** Exercise details **
Find each line below that includes "computer", then copy it.

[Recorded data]
:::::

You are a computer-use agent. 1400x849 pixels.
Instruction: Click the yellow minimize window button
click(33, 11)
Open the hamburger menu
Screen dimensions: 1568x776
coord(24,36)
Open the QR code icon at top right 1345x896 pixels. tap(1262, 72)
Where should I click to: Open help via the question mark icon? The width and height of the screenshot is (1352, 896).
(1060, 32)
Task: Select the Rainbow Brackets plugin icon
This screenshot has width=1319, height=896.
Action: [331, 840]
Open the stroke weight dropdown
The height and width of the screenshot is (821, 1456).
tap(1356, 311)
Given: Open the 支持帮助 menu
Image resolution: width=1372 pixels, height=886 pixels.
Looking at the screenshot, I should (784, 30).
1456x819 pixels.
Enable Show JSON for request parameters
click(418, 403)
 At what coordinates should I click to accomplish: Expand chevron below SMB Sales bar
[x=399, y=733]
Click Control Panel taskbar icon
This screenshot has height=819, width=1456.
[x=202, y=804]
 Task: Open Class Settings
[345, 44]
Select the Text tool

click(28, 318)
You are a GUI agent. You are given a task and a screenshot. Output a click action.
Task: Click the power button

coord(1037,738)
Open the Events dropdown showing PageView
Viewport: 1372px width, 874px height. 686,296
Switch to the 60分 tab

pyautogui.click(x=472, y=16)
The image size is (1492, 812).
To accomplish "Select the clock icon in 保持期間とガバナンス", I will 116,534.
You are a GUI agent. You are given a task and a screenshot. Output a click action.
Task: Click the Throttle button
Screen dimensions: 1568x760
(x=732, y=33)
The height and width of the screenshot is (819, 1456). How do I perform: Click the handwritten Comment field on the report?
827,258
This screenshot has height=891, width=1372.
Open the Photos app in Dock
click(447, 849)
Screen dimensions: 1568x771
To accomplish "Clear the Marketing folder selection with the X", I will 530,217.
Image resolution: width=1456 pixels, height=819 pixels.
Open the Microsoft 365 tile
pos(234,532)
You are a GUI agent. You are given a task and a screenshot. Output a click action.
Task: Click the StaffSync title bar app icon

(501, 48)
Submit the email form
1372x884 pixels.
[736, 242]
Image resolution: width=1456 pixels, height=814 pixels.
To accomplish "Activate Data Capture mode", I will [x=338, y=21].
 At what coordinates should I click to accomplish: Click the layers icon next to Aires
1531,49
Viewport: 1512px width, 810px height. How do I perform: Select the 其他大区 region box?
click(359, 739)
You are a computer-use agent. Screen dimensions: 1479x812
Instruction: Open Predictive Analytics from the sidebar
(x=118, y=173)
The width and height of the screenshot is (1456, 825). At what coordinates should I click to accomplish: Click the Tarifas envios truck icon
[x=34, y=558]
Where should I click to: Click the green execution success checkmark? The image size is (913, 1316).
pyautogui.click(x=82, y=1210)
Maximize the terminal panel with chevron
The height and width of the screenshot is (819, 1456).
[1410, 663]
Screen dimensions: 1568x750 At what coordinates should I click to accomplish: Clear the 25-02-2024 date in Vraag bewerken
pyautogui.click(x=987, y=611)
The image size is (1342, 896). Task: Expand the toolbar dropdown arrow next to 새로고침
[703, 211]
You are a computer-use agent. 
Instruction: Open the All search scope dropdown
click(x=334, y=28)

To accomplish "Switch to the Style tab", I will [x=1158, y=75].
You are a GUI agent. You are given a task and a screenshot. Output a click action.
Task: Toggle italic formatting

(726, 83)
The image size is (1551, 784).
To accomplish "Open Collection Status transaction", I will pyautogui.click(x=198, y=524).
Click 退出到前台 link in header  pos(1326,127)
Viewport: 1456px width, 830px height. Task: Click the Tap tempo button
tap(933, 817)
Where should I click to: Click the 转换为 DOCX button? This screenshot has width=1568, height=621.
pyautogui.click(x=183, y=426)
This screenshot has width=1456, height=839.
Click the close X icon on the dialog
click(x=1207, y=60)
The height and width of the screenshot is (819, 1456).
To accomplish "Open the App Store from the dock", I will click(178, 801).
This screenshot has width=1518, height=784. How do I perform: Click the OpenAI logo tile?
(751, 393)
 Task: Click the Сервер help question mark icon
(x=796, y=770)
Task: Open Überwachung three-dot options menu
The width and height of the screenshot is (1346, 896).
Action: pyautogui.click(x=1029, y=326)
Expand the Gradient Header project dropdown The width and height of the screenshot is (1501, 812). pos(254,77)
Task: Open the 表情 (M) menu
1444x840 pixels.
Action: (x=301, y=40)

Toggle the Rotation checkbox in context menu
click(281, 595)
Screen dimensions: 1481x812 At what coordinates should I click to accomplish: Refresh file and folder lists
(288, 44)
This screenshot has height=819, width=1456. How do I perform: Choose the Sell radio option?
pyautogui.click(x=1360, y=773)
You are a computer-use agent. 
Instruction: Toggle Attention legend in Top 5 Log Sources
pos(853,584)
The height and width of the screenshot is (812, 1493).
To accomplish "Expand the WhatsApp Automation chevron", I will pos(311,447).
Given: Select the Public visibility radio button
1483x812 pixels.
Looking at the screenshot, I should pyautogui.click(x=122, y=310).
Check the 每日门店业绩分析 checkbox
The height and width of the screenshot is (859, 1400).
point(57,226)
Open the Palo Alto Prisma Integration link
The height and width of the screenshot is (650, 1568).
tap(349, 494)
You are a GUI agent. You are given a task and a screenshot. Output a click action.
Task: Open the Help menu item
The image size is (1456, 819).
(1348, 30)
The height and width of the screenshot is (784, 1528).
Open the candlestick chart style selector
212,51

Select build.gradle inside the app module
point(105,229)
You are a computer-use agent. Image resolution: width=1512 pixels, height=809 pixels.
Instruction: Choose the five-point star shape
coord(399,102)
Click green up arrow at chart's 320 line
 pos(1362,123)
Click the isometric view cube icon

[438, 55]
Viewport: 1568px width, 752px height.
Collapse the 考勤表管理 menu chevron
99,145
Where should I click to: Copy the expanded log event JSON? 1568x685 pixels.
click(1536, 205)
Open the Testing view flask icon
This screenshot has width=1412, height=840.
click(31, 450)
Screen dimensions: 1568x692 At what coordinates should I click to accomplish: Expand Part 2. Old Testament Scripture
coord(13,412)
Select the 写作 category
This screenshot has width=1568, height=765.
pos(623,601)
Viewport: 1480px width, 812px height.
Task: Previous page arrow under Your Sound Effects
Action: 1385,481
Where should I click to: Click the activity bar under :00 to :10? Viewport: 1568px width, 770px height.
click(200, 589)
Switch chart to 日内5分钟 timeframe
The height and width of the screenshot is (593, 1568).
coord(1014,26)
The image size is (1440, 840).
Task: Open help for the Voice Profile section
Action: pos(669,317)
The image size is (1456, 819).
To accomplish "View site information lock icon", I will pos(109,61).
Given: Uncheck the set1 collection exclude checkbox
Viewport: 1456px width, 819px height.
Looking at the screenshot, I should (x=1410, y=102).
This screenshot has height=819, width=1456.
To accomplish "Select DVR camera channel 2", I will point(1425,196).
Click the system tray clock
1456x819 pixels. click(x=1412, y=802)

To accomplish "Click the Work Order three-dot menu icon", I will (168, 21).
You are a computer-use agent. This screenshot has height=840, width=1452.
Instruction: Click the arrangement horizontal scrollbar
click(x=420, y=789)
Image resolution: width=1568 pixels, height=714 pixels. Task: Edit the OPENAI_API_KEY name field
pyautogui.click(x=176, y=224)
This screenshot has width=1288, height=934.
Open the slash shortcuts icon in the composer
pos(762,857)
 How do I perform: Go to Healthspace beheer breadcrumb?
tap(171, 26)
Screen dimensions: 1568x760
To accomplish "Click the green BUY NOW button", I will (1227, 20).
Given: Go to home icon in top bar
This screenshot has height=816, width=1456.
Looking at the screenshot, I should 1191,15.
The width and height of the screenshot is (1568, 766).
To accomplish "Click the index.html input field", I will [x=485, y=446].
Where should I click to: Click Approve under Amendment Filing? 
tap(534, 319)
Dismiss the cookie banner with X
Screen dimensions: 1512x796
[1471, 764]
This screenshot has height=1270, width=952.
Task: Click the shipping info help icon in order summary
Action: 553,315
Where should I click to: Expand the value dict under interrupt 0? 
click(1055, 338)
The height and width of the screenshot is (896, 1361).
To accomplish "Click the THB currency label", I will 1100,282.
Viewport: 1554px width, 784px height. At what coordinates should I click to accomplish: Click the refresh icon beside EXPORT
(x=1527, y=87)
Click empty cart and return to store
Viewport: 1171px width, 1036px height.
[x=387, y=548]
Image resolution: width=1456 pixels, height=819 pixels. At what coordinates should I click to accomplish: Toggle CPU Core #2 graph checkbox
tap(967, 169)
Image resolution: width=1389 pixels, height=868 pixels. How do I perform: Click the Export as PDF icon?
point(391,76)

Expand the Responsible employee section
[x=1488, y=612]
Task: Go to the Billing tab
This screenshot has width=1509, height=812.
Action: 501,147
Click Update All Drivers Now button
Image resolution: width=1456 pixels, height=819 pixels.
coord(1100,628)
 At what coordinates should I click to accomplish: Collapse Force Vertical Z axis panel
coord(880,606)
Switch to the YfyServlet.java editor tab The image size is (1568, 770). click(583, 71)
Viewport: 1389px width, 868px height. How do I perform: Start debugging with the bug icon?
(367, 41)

:::::

** Exercise solution **
You are a computer-use agent. 1400x849 pixels.
You are a computer-use agent. Screen dimensions: 1479x812
You are a computer-use agent. 
You are a computer-use agent. 
You are a computer-use agent. Image resolution: width=1512 pixels, height=809 pixels.
You are a computer-use agent. This screenshot has height=840, width=1452.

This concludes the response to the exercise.